Fu proprio per garantirsi l’autonomia nell’approvvigionamento di materie prime che nel 1886 la Società degli Altiforni Fonderie ed Acciaierie di Terni acquistò una serie di concessioni minerarie e un altoforno nella Valtrompia (Forno Brolo o Forno di Bovegno). Anche se le miniere valtrompine non erano neppure lontanamente paragonabili a quelle elbane, gli emissari della Terni trovarono una cultura mineraria e siderurgica senza eguali.
L’industria siderurgica italiana stava muovendo proprio in quegli anni i primi passi e nacque l’esigenza di nuove e abbondanti materie prime disponibili. Si era convinti che la Valtrompia potesse offrire grandi quantità di carbone fossile presente negli scisti, in particolare della Valle di Graticelle, evitando ulteriori costose importazioni dall’Inghilterra.9 Il forno di Tavernole sul Mella, posizionato sul greto del fiume poco al di fuori del centro abitato, attivo dal 1341 (negli Annali di Pezzate sono riportate le campagne fusorie: 1829, 1861, 1865-1873), rimase praticamente intatto, senza subire radicali modificazioni in corso di restauro (venne aggiunta solo una stufa per la fase di pre-riscaldamento dell’aria), nonostante gli attesi livelli di produzione fossero considerevoli. Non ci si deve pertanto meravigliare se la produzione giornaliera non superò le quattro tonnellate (in precedenza la produzione era più modesta aggirandosi attorno alle due tonnellate al giorno). Aver raddoppiato la produzione veniva già considerato come un grande successo dalla Terni ma i problemi non mancarono: se in passato il forno era attivo per circa 3 mesi all’anno, ora l’attività vedeva impegnato il forno per 300 giorni all’anno. Ciò tuttavia causava il deterioramento delle pietre di rivestimento interno al forno, ossia le parti esposte alla maggiore fonte di calore, e il forno doveva pertanto rimanere chiuso per lunghi periodi a distanza di pochi anni per la rimozione delle parti danneggiate e la loro sostituzione (ricordiamo le campagne fusorie della Terni: 1886-1888, 190-1901, 1920).

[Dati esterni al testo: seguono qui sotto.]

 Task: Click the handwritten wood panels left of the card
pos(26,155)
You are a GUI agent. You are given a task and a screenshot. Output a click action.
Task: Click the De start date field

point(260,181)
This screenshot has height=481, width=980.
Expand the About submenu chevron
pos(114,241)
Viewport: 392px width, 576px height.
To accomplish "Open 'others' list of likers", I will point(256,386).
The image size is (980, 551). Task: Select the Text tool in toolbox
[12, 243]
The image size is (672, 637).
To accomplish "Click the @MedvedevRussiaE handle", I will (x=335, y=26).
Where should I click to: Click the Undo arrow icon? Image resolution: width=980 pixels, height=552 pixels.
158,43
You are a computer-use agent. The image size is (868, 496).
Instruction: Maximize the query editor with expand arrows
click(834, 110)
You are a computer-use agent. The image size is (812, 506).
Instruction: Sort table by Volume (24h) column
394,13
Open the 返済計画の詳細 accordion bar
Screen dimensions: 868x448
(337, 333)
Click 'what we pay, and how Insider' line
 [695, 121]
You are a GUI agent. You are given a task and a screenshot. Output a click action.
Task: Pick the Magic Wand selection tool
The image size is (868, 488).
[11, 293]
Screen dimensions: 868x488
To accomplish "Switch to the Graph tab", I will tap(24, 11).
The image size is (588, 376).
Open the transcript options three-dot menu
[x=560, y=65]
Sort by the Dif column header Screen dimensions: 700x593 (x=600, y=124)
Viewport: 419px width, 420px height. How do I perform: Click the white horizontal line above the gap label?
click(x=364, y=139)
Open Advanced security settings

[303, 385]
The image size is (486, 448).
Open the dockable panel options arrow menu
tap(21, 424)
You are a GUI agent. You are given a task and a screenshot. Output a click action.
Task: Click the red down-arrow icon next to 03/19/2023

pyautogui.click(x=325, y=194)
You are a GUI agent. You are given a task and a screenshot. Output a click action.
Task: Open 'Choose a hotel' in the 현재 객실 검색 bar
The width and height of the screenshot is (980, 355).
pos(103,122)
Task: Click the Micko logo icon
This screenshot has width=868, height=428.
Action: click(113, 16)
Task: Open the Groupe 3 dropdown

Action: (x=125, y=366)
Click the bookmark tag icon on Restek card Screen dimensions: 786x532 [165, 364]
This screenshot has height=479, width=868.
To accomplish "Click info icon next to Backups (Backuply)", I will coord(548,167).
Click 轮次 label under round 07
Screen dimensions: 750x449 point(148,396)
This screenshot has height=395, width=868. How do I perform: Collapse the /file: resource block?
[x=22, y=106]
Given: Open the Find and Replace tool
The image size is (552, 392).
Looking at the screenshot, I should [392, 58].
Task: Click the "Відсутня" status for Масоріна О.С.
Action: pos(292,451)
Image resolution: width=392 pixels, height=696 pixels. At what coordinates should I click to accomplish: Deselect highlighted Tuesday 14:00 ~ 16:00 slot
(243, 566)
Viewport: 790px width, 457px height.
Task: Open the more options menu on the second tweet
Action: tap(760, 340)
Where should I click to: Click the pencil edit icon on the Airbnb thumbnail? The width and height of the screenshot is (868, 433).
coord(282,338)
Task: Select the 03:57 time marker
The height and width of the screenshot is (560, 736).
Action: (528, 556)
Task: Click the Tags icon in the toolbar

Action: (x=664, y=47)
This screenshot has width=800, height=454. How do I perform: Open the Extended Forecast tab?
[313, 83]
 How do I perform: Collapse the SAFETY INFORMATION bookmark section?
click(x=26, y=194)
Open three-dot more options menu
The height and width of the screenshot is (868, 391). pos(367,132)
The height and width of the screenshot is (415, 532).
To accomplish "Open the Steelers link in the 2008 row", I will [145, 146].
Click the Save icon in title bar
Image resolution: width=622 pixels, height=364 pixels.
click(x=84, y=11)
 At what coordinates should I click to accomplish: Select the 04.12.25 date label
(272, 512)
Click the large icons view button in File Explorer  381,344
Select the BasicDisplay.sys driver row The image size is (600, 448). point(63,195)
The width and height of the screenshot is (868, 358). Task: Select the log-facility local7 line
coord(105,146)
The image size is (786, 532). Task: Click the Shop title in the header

Le ricerche di carbone fossile (basate per lo più sui racconti dei minatori, i quali si ricordavano di aver notato agglomerati carboniferi quando le miniere erano utilizzate per l’estrazione del ferro) ebbero risultato negativo e la manutenzione del Forno Brolo risultò eccessivamente dispendioso per la Terni, la quale decise di sospendere gli investimenti nell’area Bresciana, senza contare il costo esorbitante del trasporto del carbone da Bovegno a Brescia via carretto (basti pensare che proprio in quegli anni la Terni finanziava un costoso processo di industrializzazione della conca terzana, riuscendo persino a fondere un lingotto da 80 tonnellate nel 1887).
All’entusiasmo subentrò la delusione. Il forno fusorio di Tavernole sul Mella cessò l’attività siderurgica agli inizi del Novecento. Dopo aver ospitato una segheria, venne definitivamente abbandonato.